🤖 AI Summary
This work investigates the impact of cross-lingual transfer on euphemism detection for low-resource languages—specifically English, Spanish, Chinese, Turkish, and Yoruba. Addressing the modeling challenges posed by cultural variation and semantic ambiguity in euphemisms, we propose a sequential fine-tuning strategy: transferring knowledge progressively from high-resource (e.g., English) to low-resource languages. Using XLM-R and mBERT, we systematically compare monolingual fine-tuning, simultaneous multilingual fine-tuning, and sequential fine-tuning, analyzing the effects of language typology, pretraining coverage, and transfer paths. Results show that sequential fine-tuning significantly improves performance on low-resource languages—especially Yoruba—revealing pretraining data disparity as a key bottleneck.
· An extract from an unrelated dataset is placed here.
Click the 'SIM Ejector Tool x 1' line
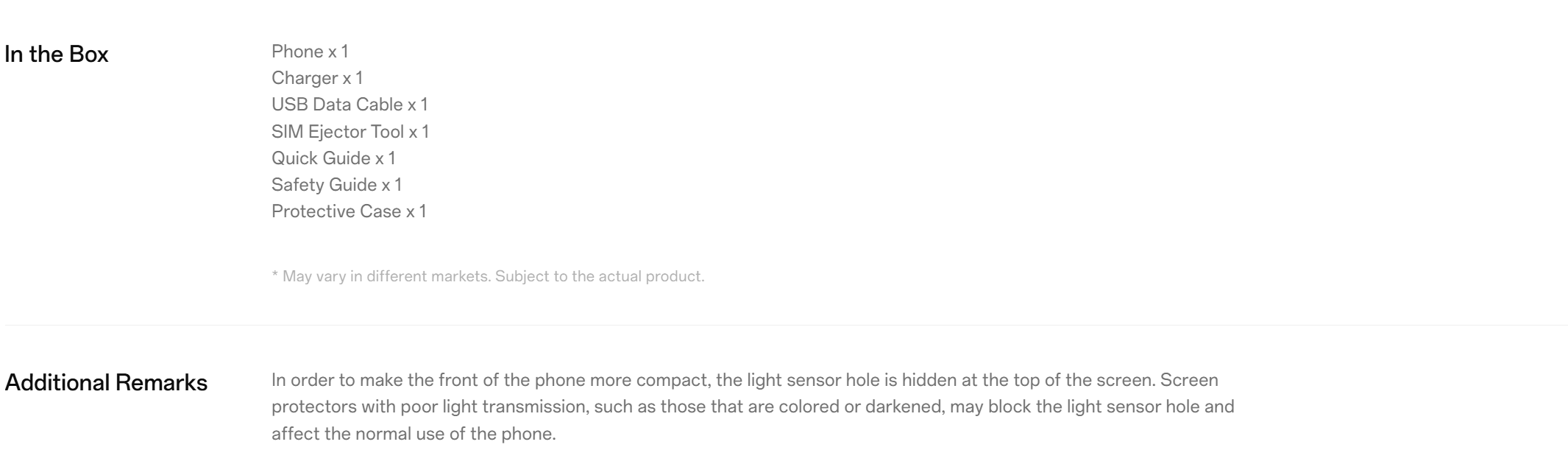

While XLM-R yields larger gains, it is more susceptible to catastrophic forgetting; mBERT demonstrates greater robustness. This study establishes an interpretable, reproducible transfer paradigm for implicit semantic understanding in low-resource settings.
📝 Abstract
Euphemisms are culturally variable and often ambiguous, posing challenges for language models, especially in low-resource settings. This paper investigates how cross-lingual transfer via sequential fine-tuning affects euphemism detection across five languages: English, Spanish, Chinese, Turkish, and Yoruba. We compare sequential fine-tuning with monolingual and simultaneous fine-tuning using XLM-R and mBERT, analyzing how performance is shaped by language pairings, typological features, and pretraining coverage. Results show that sequential fine-tuning with a high-resource L1 improves L2 performance, especially for low-resource languages like Yoruba and Turkish. XLM-R achieves larger gains but is more sensitive to pretraining gaps and catastrophic forgetting, while mBERT yields more stable, though lower, results. These findings highlight sequential fine-tuning as a simple yet effective strategy for improving euphemism detection in multilingual models, particularly when low-resource languages are involved.